When Tara joined the post-game session, she said of Taylor: “She’s making a great adjustment” and made good passes in the game.

Tara passes out praise

Overall, though, “we’ve got a lot of work to do,” Tara said. She had praise for veteran players. “I think Nneka showed up today,” she said in an understatement as she cited Nneka’s stats. “Her leadership has been great.”

“Lindy helped us a lot,” she said. And although freshman forward Erica Payne didn’t get many minutes, she’s “a small post that gives a lot of people trouble.” She also said that redshirt junior center Sarah Boothe, junior forward Joslyn Tinkle and freshman guard Amber Orrange did well in the Texas game.

One fan asked what she had said to her players at the half, when they were behind by a point. “Sometimes we have to make some adjustments,” she said.

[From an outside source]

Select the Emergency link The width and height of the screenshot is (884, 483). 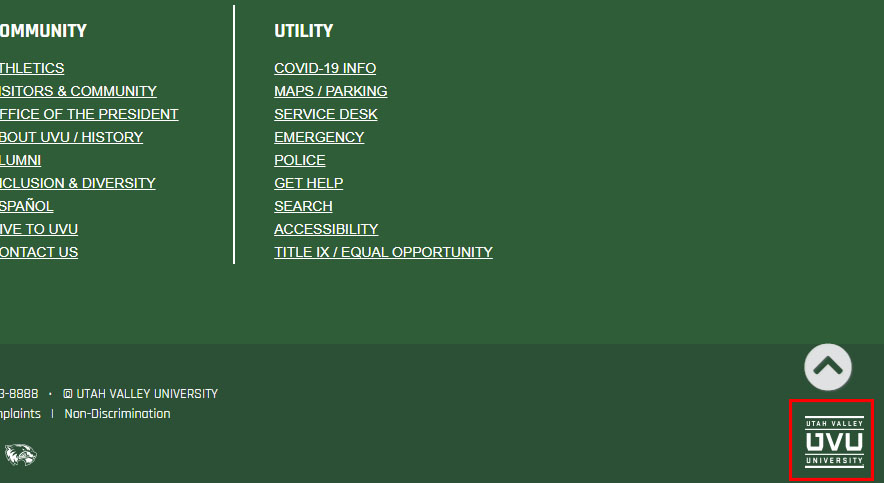[319, 137]
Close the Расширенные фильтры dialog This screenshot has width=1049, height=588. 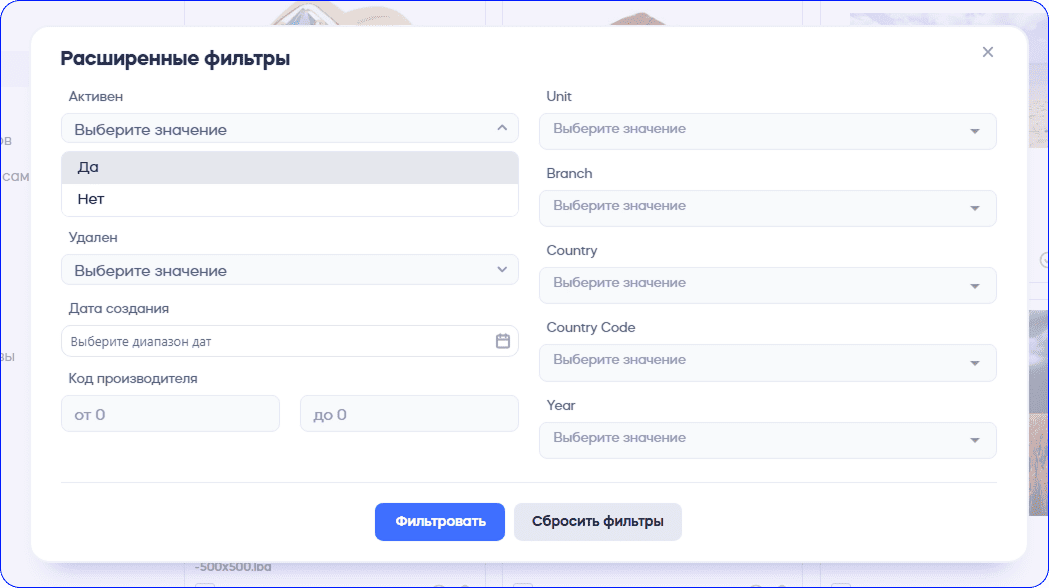987,52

She has to factor in the reality that the freshmen don’t know all the plays, so “keep it simple” is her motto. “Our freshmen will come along,” she said, adding that the front line still has veterans like the Ogwumikes, Joslyn and Sarah.

With the graduation of Jeanette and classmate Kayla Pedersen, who each played major minutes in 155 of their 156 college games, Tara and her staff have been subbing more than usual as they look for what combinations work best in which situations. “It’s going to be a puzzle every night,” she said, thanking the fans for their support.